What to do: Identify every line in the records below that contains the word "will", and reproduce each one.

--- Material for this task Enclosed Below ---

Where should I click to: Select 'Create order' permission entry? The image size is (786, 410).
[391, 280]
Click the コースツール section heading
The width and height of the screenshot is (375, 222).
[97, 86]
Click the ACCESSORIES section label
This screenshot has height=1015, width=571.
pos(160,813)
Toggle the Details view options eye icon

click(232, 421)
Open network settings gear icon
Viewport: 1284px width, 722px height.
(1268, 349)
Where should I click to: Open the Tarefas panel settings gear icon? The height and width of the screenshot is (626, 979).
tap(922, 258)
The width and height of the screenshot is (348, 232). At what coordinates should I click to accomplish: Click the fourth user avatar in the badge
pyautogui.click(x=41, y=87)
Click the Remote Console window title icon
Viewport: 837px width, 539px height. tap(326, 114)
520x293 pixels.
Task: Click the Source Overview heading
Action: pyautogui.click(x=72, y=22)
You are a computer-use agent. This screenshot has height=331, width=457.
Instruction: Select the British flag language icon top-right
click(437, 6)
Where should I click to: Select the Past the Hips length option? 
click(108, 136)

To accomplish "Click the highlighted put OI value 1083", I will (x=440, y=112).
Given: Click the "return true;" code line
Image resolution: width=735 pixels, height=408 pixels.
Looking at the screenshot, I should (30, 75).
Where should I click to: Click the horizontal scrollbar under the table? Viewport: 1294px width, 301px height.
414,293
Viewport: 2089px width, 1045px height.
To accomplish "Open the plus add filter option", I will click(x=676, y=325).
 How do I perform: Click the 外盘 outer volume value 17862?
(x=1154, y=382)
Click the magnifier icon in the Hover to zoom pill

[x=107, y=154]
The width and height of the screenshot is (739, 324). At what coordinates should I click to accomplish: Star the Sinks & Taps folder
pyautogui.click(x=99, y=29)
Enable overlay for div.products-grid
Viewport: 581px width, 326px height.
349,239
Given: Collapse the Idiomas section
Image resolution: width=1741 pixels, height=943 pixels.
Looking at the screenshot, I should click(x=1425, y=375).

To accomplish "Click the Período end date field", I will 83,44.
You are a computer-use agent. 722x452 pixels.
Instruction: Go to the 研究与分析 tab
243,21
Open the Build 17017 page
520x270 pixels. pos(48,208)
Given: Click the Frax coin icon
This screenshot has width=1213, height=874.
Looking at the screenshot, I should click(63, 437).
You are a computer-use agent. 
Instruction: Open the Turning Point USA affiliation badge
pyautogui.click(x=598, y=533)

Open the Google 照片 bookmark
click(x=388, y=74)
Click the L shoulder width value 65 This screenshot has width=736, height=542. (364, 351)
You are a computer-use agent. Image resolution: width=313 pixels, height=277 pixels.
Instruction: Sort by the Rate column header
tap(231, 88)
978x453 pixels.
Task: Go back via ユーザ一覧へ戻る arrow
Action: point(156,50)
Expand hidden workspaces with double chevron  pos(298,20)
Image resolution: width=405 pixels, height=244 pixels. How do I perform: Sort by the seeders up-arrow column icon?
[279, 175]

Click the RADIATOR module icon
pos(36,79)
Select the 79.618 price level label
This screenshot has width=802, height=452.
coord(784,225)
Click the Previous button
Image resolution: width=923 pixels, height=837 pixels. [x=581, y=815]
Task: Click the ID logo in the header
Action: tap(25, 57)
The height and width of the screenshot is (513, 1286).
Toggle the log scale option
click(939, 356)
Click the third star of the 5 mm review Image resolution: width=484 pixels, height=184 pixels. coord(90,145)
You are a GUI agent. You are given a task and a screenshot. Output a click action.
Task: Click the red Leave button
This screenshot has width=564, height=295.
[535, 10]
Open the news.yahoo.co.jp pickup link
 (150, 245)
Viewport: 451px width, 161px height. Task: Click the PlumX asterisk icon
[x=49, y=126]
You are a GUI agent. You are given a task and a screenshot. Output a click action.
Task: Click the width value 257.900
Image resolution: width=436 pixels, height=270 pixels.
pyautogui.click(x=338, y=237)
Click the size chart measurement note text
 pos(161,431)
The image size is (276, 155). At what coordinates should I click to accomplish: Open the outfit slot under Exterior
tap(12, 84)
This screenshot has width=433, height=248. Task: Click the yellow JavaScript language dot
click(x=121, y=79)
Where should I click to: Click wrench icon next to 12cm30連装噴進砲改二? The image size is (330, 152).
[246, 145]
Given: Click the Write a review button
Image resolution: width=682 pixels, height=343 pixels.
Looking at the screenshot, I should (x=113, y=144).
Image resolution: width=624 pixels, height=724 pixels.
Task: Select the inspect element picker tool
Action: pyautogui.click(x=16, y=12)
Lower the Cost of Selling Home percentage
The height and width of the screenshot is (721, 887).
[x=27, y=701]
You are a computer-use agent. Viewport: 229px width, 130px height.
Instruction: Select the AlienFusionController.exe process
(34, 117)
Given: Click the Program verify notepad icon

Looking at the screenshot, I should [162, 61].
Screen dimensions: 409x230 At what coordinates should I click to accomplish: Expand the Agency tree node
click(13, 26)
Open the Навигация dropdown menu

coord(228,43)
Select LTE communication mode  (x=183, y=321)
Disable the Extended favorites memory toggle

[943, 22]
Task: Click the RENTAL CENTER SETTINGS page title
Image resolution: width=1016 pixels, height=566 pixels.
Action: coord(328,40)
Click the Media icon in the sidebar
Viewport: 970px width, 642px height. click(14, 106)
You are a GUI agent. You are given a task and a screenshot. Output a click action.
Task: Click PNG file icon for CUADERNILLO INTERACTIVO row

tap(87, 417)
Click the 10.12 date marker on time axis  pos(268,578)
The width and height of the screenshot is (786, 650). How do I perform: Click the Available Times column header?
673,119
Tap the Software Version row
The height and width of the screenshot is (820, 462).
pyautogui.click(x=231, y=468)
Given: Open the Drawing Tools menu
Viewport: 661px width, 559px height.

--- End of Enclosed Material for this task ---

Task solution:
To accomplish "Click the highlighted put OI value 1083", I will (x=440, y=112).
To accomplish "Open the plus add filter option", I will click(x=676, y=325).
To accomplish "Click the Período end date field", I will 83,44.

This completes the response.